Whats next for us? We are part of a group working through the new consortium of Cyd Ynni we helped set up. The OWLET project is one of the first end to end energy supply trails in the UK. The trail is centered around the large village of Bethesda in Snowdonia. We are working with (deep breath in) Energy Local, Cooperative Energy, 10:10, Partneriaeth Ogwen, Ynni Ogwen, Ynni Padarn Peris, Scottish Power Energy Networks, Arloisi Gwynedd, Ynni Lleol, Welsh Government, Grwp Cynefin oh and with OFGEM and Elexon on basically what is a direct supply of energy through the existing grid by aggregating all of the consumers and the one generator (for now) into a single entity (a Community Energy Services Company, a type of clever energy club using smart meters to measure energy use vs energy generation).

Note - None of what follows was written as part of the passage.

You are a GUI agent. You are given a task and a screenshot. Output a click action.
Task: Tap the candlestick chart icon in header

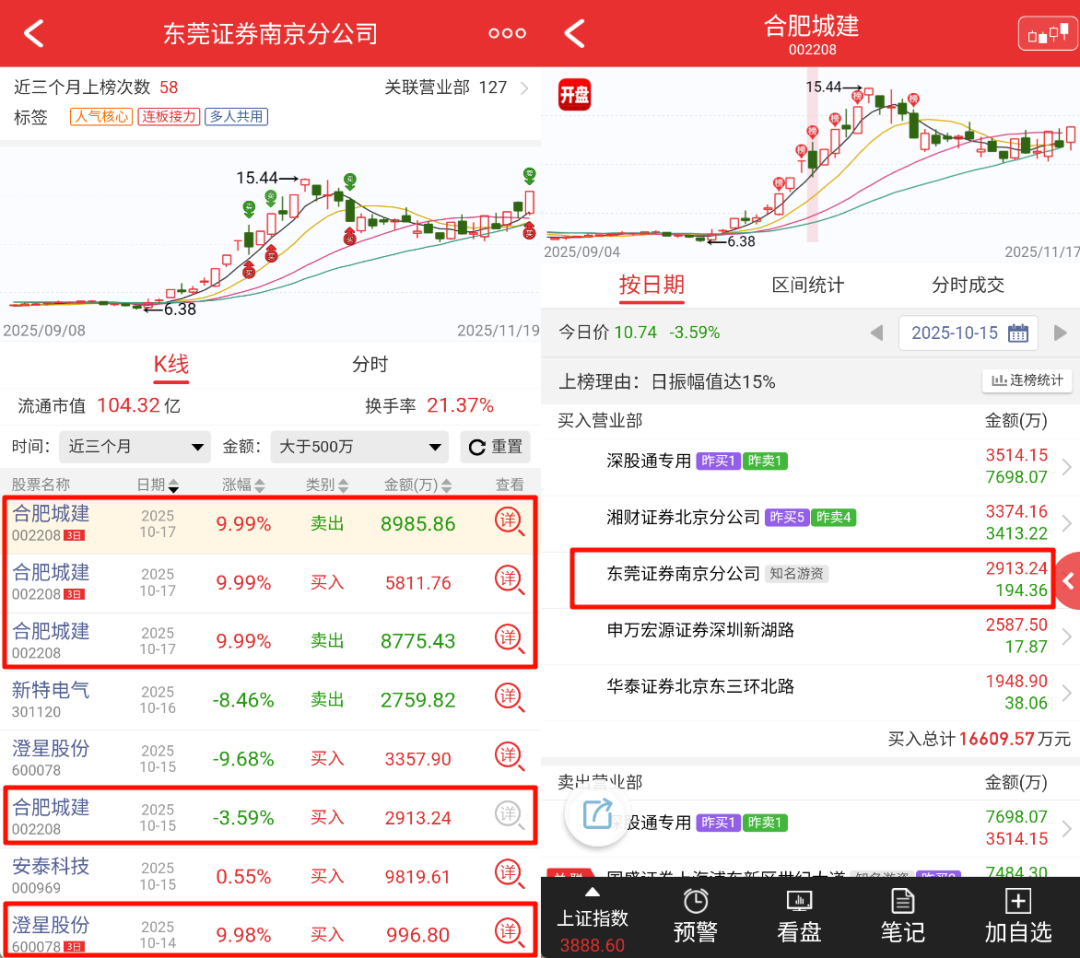click(1047, 34)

This single entity needs a licensed supplier to balance and settle any additional supply or any export from the hydro and also to be the OFGEM licensed supplier, generate bills and so on. Coop Energy are doing a sterling job with us (this is all very new to all). The outcomes we hope for this first phase? Cheaper energy for the consumer (who are also a part owner of the CESCo) more income for the generator (hopefully encouraging more local projects) helping load shift (using power when its much cheaper – grid and generator). Scottish Power (DNO) really interested in this par. Proving to the regulator that we are all grown up enough to be trusted with our own energy supply if correctly structured. The spin offs from this project are immense. All of this data can drive efficient through optimizing white goods, load shifting to cheaper times of day, more info in real-time to the consumer and the list goes on and on. Let’s get this first phase in first this summer, but its exciting times!